Imagem: Cena do filme "Paris Te Amo"

 

Normalidade e desvio parece que se conjugam na substância do desejo que não se repreende. Tenho um amigo que é assim: deixa-se perceber, é complexo, insubordinável, não se enquadra ou se encaixa em padrões, revira as pessoas pelo avesso, um misto de inteligência e despudor, um roda-viva. Ele não pode ser normal, tem um certo borogodó que desconhece.

Ele se indaga, inquieto, e me interroga em seguida: “O que você pensa sobre mim? Como me vê? Não demore a responder, tem alguma coisa errada comigo!”. Fico quase suspensa no ar, procurando fôlego, driblando a situação, porque tudo isso me fez lembrar a mesma canção de Chico Buarque, Roda Viva “Tem dias que a gente se sente/ Como quem partiu ou morreu/ Ou foi o mundo então que cresceu/ A gente quer ter voz ativa/ No nosso destino mandar/ Mas eis que chega a roda-viva/ E carrega o destino pra lá” - e mais à frente - “Roda mundo, roda-gigante/ Rodamoinho, roda pião/ O tempo rodou num instante/ Nas voltas do meu coração”. Será que só assim para definir toda a sua inquietação? Já é um bom começo para lhe dar algumas palavras!

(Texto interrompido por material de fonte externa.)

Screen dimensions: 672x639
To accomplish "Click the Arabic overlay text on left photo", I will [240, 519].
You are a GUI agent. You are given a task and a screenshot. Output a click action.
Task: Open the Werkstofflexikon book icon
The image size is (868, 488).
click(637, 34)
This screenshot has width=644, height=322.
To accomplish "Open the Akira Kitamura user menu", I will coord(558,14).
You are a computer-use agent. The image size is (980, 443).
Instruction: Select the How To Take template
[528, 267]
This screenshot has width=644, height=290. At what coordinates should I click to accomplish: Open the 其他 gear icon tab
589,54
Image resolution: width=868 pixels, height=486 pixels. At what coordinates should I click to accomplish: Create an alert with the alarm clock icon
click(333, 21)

Tudo isso me fez lembrar De perto ninguém é normal, livro de uma das maiores antropólogas atuais do Brasil, Mirian Goldenberg, também escritora já consagrada por trazer temas polêmicos como infidelidade, concordâncias e discordâncias de gênero, desejos do corpo, homens e mulheres que compartilham a vida com gostos e dissabores do envelhecimento, casamentos não aceitos e corpos que se distraem e se modificam como num piscar de olhos. O que muitas pessoas não entendem, e também acho que não entenderiam meu amigo, ainda que busquem ou se proponham a entender, não compreenderiam sua essência tão conturbada, a coisa encenada e verdadeira.

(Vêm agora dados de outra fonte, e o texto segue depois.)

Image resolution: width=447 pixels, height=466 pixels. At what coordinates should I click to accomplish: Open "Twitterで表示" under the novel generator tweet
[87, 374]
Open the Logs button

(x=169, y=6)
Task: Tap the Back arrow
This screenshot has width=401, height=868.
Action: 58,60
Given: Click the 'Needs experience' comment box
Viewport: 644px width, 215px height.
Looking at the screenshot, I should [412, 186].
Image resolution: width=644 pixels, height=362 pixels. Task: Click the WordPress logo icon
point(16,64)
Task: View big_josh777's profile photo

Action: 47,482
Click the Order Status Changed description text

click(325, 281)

Pois bem. Enquanto segurava outro livro (que não vou falar aqui sobre ele) e abria suas páginas iniciais, buscando um resumo para escrever “uma série de inconstâncias” - claro, de homens e mulheres e outros gêneros complementares e tão conhecidos em nossa sociedade – veio logo uma enxurrada de perguntas como flechas perdidas. O que poderia eu responder? Não saberia! Talvez ele também não esperasse alguma divagação ou coisa parecida, eu estava completamente sem palavras.

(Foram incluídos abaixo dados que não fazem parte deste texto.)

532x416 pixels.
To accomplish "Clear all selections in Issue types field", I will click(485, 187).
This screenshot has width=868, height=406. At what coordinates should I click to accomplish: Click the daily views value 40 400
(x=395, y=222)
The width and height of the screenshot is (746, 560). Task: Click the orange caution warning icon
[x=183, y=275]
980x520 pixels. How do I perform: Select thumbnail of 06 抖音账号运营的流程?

Aprendi uma coisa: com meu relativo tempo de vivência e convivências múltiplas sempre que sou indagada sobre a personalidade de alguém, logo subo no palco em busca de uma crônica, como se estivesse dando formas a mim mesma. Paro alguns segundos em frente ao espelho e começo a juntar o que aparentemente está perdido, num arrebatamento assustador. Preciso de mais tempo para responder, não sou Mirian Goldenberg, que mais parece ter a palavra certa para tudo, em qualquer momento.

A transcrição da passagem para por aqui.